Branciaroli, incubi di un Edipo contemporaneo

Nell'Edipo diretto da Calenda (in scena fino al 30 aprile allo Strehler), Branciaroli abiura da par suo l'eccellente interpretazione che, nello stesso ruolo, anni fa gli guadagnò ampi consensi quando a Vicenza, sul palco dello Scamozzi, impersonò l'infelice figlio di Laio e Giocasta nello spettacolo di Puggelli. L'attore che in passato, con l'avallo di Luca Ronconi, abbordò addirittura il ruolo di Medea giocando con impagabile ironia sullo scarto tra femminile e maschile che da sempre si accompagna alla figura androgina della maga della Colchide transfuga in una terra straniera lontana anni luce dalla furia vendicativa dei barbari, il personaggio cantato da Freud appare infatti non una persona ma un enigma. O, meglio ancora, diviene un incunabolo.
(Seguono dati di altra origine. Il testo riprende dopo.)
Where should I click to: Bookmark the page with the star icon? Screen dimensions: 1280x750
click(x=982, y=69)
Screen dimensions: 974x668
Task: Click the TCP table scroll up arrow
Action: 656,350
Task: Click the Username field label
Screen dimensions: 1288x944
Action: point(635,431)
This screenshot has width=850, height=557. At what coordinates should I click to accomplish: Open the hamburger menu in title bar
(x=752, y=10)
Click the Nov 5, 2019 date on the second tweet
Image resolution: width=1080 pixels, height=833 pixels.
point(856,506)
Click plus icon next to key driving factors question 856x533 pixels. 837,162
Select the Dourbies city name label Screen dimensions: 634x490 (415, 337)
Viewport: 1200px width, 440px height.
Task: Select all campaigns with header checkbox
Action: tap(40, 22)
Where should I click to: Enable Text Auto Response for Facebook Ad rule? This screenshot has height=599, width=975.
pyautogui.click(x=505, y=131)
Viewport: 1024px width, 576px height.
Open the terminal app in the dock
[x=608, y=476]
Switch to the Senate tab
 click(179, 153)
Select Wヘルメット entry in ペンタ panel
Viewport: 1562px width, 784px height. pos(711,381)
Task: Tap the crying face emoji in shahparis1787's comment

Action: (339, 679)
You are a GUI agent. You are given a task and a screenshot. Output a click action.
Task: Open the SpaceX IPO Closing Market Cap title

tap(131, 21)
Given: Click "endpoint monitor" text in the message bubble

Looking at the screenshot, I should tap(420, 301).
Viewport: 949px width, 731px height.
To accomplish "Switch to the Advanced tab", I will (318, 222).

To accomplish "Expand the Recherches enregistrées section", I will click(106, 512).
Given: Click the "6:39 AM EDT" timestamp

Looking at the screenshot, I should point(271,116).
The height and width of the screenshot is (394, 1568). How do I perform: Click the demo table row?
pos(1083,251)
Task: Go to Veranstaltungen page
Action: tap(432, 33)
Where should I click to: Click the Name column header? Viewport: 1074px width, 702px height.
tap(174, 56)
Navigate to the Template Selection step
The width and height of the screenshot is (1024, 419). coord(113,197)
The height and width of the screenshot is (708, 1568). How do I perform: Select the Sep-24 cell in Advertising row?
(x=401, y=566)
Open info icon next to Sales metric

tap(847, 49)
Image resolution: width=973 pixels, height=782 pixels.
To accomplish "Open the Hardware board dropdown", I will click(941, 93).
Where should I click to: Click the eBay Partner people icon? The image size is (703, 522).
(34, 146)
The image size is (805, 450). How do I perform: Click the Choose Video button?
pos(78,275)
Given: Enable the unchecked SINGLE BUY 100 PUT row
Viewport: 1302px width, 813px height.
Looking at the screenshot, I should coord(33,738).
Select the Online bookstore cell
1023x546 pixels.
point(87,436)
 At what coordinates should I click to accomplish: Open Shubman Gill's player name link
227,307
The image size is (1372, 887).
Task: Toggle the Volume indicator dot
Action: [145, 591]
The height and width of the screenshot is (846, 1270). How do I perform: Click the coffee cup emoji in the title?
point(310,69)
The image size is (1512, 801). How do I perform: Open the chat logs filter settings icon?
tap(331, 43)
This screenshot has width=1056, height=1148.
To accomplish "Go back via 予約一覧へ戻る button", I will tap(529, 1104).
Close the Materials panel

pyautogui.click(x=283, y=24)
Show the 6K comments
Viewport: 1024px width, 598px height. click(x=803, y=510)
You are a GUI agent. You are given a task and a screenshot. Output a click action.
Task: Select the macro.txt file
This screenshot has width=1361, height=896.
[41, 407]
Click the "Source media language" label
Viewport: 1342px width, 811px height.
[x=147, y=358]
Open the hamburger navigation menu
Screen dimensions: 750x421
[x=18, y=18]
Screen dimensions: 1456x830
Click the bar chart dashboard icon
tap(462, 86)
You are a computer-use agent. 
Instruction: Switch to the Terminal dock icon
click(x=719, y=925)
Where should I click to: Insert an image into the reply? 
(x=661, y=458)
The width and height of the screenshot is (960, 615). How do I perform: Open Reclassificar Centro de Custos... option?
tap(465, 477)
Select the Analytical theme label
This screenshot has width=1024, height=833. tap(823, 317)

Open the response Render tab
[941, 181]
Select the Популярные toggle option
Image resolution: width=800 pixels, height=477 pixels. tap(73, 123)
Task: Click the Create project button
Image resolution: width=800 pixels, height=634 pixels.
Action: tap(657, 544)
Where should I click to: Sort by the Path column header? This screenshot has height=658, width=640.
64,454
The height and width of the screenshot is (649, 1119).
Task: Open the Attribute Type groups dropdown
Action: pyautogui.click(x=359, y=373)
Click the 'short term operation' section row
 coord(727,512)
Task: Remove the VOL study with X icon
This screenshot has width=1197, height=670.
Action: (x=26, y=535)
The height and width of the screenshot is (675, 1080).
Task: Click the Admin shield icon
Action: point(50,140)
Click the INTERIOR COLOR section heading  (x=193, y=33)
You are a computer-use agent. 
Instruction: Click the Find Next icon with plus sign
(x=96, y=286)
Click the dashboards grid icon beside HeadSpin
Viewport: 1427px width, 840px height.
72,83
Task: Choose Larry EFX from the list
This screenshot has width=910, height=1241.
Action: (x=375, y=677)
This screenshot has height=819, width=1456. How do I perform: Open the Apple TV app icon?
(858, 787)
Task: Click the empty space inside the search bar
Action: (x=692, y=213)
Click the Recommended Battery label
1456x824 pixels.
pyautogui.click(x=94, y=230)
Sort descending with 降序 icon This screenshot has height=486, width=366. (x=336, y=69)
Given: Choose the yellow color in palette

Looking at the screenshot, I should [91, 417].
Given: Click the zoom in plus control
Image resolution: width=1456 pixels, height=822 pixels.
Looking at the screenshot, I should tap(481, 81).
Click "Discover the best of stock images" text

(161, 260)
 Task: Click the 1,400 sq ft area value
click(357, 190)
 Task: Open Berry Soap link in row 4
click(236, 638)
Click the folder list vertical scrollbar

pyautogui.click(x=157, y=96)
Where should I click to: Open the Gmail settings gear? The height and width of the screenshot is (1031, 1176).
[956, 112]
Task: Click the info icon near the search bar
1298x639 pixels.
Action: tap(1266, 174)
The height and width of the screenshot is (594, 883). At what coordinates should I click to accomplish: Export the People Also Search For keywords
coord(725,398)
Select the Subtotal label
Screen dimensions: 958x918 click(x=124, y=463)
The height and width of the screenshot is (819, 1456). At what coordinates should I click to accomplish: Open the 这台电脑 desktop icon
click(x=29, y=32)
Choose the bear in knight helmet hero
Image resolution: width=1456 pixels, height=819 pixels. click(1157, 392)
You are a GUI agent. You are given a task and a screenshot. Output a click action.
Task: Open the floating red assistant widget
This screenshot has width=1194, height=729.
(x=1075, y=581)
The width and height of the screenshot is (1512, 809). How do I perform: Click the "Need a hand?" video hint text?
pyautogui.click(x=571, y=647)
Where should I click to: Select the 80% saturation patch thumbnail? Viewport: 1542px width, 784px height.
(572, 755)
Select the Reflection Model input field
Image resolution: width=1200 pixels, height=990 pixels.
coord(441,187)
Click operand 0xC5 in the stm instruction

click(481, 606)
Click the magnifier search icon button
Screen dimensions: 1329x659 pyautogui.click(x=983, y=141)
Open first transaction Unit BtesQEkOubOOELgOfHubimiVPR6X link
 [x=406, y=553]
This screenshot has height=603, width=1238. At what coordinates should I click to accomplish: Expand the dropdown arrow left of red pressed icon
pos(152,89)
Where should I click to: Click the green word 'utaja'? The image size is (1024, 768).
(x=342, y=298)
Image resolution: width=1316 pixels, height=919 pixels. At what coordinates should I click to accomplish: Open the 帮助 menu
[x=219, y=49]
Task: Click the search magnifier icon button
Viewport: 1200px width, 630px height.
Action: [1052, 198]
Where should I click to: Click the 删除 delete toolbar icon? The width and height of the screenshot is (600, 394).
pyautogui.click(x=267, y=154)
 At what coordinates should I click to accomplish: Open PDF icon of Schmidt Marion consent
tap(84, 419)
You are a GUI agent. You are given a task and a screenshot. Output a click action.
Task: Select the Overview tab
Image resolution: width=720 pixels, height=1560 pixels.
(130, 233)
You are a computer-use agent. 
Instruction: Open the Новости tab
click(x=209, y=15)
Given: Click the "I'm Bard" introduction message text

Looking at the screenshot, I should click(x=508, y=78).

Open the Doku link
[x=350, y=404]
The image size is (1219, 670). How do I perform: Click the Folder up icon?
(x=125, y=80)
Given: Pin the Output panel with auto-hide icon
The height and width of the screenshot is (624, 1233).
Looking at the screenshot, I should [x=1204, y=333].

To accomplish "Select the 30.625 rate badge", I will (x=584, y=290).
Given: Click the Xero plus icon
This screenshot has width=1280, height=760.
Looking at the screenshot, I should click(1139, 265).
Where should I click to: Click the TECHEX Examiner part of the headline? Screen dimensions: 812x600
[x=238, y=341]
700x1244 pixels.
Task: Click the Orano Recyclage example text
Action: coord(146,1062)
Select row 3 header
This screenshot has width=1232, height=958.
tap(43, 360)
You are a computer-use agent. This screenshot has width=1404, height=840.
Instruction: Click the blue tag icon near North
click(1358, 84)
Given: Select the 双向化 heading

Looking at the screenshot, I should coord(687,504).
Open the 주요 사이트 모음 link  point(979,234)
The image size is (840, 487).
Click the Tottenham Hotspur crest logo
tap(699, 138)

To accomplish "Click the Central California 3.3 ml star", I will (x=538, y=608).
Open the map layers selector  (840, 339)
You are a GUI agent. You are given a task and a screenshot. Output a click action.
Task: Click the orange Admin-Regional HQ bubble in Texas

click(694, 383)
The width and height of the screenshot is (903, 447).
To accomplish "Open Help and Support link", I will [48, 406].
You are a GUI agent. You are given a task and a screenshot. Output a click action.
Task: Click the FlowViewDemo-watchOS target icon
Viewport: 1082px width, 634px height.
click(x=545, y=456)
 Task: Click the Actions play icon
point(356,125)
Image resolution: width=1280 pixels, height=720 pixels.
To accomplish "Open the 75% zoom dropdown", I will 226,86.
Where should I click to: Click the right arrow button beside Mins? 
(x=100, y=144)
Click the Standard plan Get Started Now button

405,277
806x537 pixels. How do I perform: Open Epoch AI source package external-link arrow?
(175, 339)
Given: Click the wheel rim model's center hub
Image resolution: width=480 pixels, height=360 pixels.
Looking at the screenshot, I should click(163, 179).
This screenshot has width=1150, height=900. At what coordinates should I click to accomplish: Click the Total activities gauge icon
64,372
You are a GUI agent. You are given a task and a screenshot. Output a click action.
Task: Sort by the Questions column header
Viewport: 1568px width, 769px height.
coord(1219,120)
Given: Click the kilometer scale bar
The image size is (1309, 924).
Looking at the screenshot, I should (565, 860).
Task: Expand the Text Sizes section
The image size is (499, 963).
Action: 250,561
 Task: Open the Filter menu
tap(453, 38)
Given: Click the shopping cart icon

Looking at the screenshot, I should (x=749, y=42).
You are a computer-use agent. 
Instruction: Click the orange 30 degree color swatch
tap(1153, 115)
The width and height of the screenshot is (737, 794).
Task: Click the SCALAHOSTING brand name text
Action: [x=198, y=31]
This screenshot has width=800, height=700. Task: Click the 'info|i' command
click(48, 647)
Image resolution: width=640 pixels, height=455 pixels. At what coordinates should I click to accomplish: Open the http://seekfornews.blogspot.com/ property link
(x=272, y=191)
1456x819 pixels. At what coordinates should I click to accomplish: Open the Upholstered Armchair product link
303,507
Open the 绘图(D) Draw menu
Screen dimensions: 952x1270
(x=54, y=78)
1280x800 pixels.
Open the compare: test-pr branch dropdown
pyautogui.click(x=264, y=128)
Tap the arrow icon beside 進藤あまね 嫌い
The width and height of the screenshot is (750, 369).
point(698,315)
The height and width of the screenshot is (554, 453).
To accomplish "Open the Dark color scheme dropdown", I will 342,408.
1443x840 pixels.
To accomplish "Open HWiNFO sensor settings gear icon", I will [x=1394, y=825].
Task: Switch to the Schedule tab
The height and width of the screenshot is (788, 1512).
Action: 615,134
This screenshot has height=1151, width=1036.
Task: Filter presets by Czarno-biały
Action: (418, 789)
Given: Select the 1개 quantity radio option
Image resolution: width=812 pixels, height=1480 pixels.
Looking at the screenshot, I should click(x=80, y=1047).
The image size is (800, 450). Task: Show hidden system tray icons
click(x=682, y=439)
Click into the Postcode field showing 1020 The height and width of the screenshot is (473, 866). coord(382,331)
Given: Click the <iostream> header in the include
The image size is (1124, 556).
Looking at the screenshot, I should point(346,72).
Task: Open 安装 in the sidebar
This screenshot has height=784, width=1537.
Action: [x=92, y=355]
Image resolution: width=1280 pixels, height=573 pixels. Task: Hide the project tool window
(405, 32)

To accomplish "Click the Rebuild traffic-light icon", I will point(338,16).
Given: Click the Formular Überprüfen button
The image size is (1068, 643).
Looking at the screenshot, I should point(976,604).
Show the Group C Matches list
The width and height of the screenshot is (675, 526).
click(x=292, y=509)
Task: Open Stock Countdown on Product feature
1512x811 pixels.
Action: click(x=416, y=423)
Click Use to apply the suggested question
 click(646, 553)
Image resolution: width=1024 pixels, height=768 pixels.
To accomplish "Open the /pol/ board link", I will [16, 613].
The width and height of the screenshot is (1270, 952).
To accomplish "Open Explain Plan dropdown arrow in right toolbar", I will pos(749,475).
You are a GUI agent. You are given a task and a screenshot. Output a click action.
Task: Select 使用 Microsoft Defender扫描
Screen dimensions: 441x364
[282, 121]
Come si evince in questo show inedito e suggestivo che, fin dall'inizio, ci presenta un re di Tebe coricato su un letto d'infermo che lo apparenta a Filottete, il grande malato del teatro classico. L'Edipo di Franco ci appare continuamente vittima di un incubo ricorrente inspiegabile per noi spettatori e per lui stesso indecifrabile. Mentre alle sue spalle un coro maschile a torso nudo e, dalla cintola in giù, drappeggiato in ampie vesti cerimoniali si assimila alla figura proteiforme di quel Centauro che, a suo tempo, vegliò sulla formazione di Giasone, un altro degli innumerevoli re senza corona del mito arcaico. Su quel giaciglio che via via assume l'aspetto di un altare sconsacrato su cui, alla fine, l'eroe implacabile giudice di se stesso consumerà accecandosi il delitto di non aver scorto nel suo corpo e nei suoi atti l'artefice della colpa atavica annunciata da Apollo, dio della chiarità razionale, Edipo diventa un mutante.
A Branciaroli basta una folta parrucca corvina più un logoro reggicalze e un paio di scarpette color del sangue per far deflagrare l'immagine del monarca di Tebe. Che sotto i nostri occhi diviene Giocasta, dialogante con lui in una trepida voce di gola suscitata ad arte dall' interprete in toni bassi e quasi caricaturali.Mentre ad evocare Tiresia, il veggente cieco dalla nascita che, dal profondo dell'io, enuncia l'incontestabile verità sulla nascita dello sciagurato che, senza saperlo, ha sposato la madre dopo aver ucciso il padre, Branciaroli si rifugia in un aulico silenzio di morte appena interrotto qua e là da convulsi singulti che a noi giungono dall' insondabile profondità dello spazio come un eco doloroso del Fato che tutto trascende nel suo corso implacabile. Di fronte all'immagine ricorrente del Coro, questo spaventoso ostacolo che mai sapremo come debba agire in una rappresentazione moderna, che qui con un geniale colpo d'ala si muta in una struttura proteiforme.

Simile graficamente all'andamento della celebre scultura di Laocoonte vittima delle serpi che lo straziano, il Coro di questo bellissimo spettacolo si contorce, si piega e si rizza davanti all'escluso dal consorzio umano cercando prima di impaurirlo, poi di sfiorarlo e infine di afferrarlo tra le sue spire come le Furie che, nel dramma di Oreste,si avventavano rapaci sul figlio di Agamennone.